Who is “The Subliminal Kid”? I’ve come across the character in William Burroughs’ Nova Trilogy, but didn’t see the relationship between the character and Burroughs’ concept of “media being”, a writer profile I’ve taken an interest in within my work. Jeff Rice clarifies this in The Rhetoric of Cool. The Subliminal Kid is a writer. Not a Writer or a student timidly walking through the hallowed heavy dark halls of Academia, careful not to leave the trodden fibers of the original (ornamental) rug of Composition while carefully examining musty topoi texts that have yellowed and thinned their pages from years of perpetual use. This writer should be a much more natural fit, for it is us, us everyday.
Burroughs-Nova Express:
The Subliminal Kid “had recorder in tracks and moving film mixing arbitrary intervals and agents moving with the word and image of tape recorders” (148).
“The Subliminal Kid” moved in and took over bars and cafes and juke boxes of the world cities and installed radio transmitters and microphones in each bar so that the music and talk of any bar could be heard in all his bards and he had tape recorders in each bar that played and recorded at arbitrary intervals and his agents moved back and forth with portable tape recorders and brought back street sound and talk and music and poured it into his recorder array so he set waves and eddies and tornadoes of sound down all your streets and by the river of all language” (147).
Rice on Burroughs:
Burroughs produces a lesson on how to appropriate for the purposes of writing (gathering various influences, juxtapose them, play them back), but more importantly, how media based writing turns writers into media beings (64). “As a media being, the contemporary writer is always attune to sound, imagery, words ideas” (64). A writer, “one who engages with rhetoric in order to enact, counter, uphold, or resist social change and policy” (64). A writer who refuses to settle into Composition mimicry.

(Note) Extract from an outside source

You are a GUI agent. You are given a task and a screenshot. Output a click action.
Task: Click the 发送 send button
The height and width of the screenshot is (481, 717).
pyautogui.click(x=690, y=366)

The more I read, the more I buzz with the connections between Burroughs, Rice, new media composition, fluxus, happenings, art aesthetic, everyday collections/objects/seeing, Geoffrey Sirc and “small t truths”. This vision of composition as fluid, shifting with ourselves becomes less avant-garde and more easy to be, because it is who we are. But on PAPER, it is not who we are supposed to be. There (restricted to the page), we are scholars, academics, Writers, with one idea to prove in an organized and linear fashion. Page after page.

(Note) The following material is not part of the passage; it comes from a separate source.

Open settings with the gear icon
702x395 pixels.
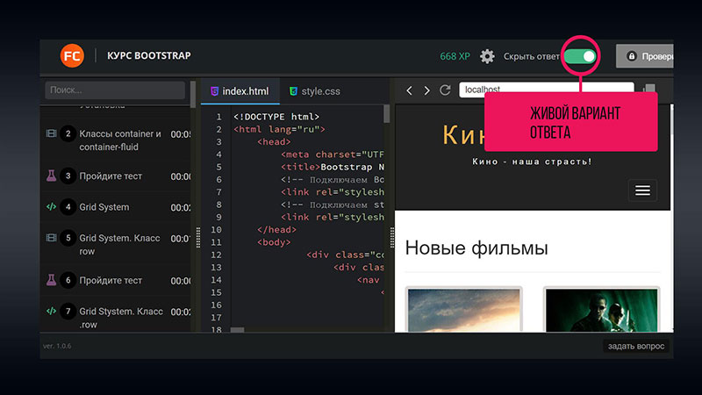coord(487,56)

Here, I think Geoffrey Sirc describes this composition classroom comically (honestly) well in “The Still Un-Built Hacienda”, the first chapter (or chapter 0) of English Composition as a Happening.
“The architectural design for the conventional classroom has become soberly monumental, charged with the heavy burden of preserving the discursive tradition of ‘our language…the peculiar ways of knowing, selecting, evalutaing, reporting, concluding, and arguing that define the discourse of our community’ (David Bartholomae Inventing the University). We erect temples to language, in which we are the priests among initiates (of varying degrees of enthusiasm), where we relive the rites of text-production for the nth time, despite the sad truth that the gods have fled so long ago that no one is even sure that they were ever there in the first place (in Composition, the gods are called, variously, power, authentic voice, discourse, critical consciousness, versatility, style, discplinarity, purpose, etc.).
Or better, what we build are Museums, peculiar sorts of cultural temples in which students are “invited” in to sample the best that has been thought and expressed in our language and maybe even, like the art students we see poised in galleries with their sketchbooks and charcoals, to learn to reproduce the master’s craft.”
Structural determined spaces predetermines compositions that fit. The page must shift. It crumbles under the weight of its pretention. Why curate a Museum in ruins (293) by conventionality and reproducibility? What do we have to lose?